For reference at the bottom you can find code which automatically converts config like:

[DEFAULT]
keys = [
    Overall cost structure, Capacity, RAW MATERIALS,
    BY-PRODUCT CREDITS, UTILITIES, PLANT GATE COST,
    PROCESS DESCRIPTION, AT 50% CAPACITY, PRODUCTION COSTS,
    INVESTMENT, US$ MILLION, PRODUCTION COSTS, US ¢/LB,
    VARIABLE COSTS, PRODUCTION COSTS, MAINTENANCE MATERIALS
  ]

So if you request keys you will get:

<class 'list'>: ['Overall cost structure', 'Capacity', 'RAW MATERIALS', 'BY-PRODUCT CREDITS', 'UTILITIES', 'PLANT GATE COST', 'PROCESS DESCRIPTION', 'AT 50% CAPACITY', 'PRODUCTION COSTS', 'INVESTMENT', 'US$ MILLION', 'PRODUCTION COSTS', 'US ¢/LB', 'VARIABLE COSTS', 'PRODUCTION COSTS', 'MAINTENANCE MATERIALS']

Code:

class AdvancedInterpolator(Interpolation):
    def before_get(self, parser, section, option, value, defaults):
        is_list = re.search(parser.LIST_MATCHER, value)
        if is_list:
            return parser.getlist(section, option, raw=True)
        return value


class AdvancedConfigParser(ConfigParser):

    _DEFAULT_INTERPOLATION = AdvancedInterpolator()

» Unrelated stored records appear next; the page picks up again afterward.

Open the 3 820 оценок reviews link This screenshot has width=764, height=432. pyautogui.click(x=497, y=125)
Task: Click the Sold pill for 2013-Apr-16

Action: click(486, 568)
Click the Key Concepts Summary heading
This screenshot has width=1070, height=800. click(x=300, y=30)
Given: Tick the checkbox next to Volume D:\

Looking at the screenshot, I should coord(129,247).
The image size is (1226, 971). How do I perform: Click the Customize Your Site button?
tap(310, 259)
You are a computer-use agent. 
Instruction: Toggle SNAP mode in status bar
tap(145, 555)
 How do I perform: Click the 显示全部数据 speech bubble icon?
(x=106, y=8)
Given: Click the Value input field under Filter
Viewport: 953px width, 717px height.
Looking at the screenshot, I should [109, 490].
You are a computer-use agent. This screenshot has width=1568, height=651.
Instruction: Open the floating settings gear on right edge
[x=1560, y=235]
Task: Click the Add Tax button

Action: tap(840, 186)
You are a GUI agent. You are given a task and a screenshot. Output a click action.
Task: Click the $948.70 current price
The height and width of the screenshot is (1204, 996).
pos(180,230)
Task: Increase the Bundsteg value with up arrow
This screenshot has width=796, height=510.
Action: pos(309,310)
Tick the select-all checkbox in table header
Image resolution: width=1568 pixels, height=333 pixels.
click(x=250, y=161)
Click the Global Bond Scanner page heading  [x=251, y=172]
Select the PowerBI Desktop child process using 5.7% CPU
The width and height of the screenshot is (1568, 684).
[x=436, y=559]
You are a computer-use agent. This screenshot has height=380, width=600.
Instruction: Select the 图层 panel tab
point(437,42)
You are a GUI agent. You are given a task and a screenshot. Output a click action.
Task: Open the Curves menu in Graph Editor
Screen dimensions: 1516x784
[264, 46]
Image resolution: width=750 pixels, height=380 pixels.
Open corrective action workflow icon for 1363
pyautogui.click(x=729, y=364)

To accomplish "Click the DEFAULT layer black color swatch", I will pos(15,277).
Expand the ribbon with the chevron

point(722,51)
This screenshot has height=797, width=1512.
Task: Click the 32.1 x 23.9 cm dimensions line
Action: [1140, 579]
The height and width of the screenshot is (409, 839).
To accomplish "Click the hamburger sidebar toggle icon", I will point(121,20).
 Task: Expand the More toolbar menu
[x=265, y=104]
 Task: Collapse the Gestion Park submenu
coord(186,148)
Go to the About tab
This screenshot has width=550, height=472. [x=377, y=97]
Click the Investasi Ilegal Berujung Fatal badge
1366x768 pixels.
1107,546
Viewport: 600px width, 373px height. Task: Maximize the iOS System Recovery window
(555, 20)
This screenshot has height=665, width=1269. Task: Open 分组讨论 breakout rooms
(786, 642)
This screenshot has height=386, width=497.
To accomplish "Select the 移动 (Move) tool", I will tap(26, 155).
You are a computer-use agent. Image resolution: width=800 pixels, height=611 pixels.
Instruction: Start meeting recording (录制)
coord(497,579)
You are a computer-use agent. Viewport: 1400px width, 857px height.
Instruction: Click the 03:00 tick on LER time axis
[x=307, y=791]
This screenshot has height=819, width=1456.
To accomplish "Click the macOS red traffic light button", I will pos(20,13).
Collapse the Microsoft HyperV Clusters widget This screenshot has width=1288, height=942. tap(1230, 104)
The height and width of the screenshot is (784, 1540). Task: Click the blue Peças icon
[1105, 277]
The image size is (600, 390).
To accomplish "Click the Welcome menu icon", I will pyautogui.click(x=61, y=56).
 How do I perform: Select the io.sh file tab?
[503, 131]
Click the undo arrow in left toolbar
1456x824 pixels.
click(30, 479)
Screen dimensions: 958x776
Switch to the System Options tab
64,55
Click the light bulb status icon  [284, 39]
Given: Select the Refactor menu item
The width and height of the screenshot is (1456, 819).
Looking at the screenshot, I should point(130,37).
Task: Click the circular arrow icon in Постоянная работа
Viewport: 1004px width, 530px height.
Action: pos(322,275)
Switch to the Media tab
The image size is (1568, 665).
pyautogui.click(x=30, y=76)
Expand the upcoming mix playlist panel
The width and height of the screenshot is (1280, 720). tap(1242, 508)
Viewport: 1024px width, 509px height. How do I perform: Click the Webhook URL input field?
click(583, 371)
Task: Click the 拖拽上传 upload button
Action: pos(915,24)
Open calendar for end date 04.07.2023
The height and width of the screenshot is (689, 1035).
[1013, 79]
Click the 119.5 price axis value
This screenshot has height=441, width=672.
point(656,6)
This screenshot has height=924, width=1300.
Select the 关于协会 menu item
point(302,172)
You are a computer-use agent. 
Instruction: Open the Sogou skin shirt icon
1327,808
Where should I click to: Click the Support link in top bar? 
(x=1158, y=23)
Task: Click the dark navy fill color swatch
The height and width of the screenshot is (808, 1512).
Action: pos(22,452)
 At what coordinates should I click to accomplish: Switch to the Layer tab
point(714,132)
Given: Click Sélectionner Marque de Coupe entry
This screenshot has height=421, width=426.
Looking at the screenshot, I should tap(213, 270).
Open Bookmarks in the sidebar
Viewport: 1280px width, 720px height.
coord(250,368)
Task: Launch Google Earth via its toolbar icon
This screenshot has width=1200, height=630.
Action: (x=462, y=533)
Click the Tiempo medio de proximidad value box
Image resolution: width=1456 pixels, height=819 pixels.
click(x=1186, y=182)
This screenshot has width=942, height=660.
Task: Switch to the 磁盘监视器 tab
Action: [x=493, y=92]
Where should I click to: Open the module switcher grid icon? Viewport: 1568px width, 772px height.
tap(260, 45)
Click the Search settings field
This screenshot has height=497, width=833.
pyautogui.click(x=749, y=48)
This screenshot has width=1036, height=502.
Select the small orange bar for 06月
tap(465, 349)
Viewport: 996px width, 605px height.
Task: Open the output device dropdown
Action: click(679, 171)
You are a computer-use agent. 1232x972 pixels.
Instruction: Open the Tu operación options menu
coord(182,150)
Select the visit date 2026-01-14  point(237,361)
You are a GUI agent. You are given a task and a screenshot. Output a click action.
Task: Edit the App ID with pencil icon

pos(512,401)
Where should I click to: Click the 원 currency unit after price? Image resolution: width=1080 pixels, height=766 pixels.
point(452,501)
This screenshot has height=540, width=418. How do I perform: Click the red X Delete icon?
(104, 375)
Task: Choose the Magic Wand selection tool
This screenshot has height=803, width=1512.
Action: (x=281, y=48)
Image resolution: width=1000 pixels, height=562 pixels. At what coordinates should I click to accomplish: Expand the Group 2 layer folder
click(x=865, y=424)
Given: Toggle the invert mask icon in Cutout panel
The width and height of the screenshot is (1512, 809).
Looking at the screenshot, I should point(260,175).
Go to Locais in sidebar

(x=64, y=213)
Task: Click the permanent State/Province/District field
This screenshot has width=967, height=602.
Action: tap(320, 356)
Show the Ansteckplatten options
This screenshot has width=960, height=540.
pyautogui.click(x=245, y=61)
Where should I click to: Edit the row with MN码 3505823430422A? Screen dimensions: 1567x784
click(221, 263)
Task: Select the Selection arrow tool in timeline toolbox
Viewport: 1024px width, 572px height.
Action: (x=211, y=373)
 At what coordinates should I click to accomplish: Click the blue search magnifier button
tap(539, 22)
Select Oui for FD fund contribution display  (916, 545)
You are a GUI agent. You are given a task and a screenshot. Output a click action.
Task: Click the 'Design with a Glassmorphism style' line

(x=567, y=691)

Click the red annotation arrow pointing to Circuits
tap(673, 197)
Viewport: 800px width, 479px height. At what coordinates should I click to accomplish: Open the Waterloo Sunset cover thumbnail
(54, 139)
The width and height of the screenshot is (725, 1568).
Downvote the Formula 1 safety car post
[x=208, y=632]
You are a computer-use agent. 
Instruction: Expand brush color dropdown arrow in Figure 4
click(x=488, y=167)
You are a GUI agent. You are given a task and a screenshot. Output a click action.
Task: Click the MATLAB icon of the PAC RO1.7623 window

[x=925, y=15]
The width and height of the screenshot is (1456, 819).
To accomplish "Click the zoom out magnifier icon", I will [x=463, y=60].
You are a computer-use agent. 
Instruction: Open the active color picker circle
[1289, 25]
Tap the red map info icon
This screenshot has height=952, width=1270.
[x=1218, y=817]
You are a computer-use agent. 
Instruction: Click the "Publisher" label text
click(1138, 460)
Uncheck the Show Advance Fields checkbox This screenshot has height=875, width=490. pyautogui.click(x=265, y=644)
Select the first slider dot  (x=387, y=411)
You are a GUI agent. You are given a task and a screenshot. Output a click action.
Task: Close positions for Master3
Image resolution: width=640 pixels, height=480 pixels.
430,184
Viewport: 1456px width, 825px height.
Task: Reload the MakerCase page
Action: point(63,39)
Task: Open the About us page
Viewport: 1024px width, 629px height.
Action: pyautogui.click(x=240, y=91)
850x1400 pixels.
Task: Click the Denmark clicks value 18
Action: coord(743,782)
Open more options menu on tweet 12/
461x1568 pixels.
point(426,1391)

    LIST_SPLITTER = '\s*,\s*'
    LIST_MATCHER = '^\[([\s\S]*)\]$'

    def _to_list(self, str):
        is_list = re.search(self.LIST_MATCHER, str)
        if is_list:
            return re.split(self.LIST_SPLITTER, is_list.group(1))
        else:
            return re.split(self.LIST_SPLITTER, str)


    def getlist(self, section, option, conv=lambda x:x.strip(), *, raw=False, vars=None,
                  fallback=_UNSET, **kwargs):
        return self._get_conv(
                section, option,
                lambda value: [conv(x) for x in self._to_list(value)],
                raw=raw,
                vars=vars,
                fallback=fallback,
                **kwargs
        )

    def getlistint(self, section, option, *, raw=False, vars=None,
            fallback=_UNSET, **kwargs):
        return self.getlist(section, option, int, raw=raw, vars=vars,
                fallback=fallback, **kwargs)

    def getlistfloat(self, section, option, *, raw=False, vars=None,
            fallback=_UNSET, **kwargs):
        return self.getlist(section, option, float, raw=raw, vars=vars,
                fallback=fallback, **kwargs)

    def getlistboolean(self, section, option, *, raw=False, vars=None,
            fallback=_UNSET, **kwargs):
        return self.getlist(section, option, self._convert_to_boolean,
                raw=raw, vars=vars, fallback=fallback, **kwargs)

Ps keep in mind importance of indentdation. As reads in ConfigParser doc string:

Values can span multiple lines, as long as they are indented deeper than the first line of the value. Depending on the parser’s mode, blank lines may be treated as parts of multiline values or ignored.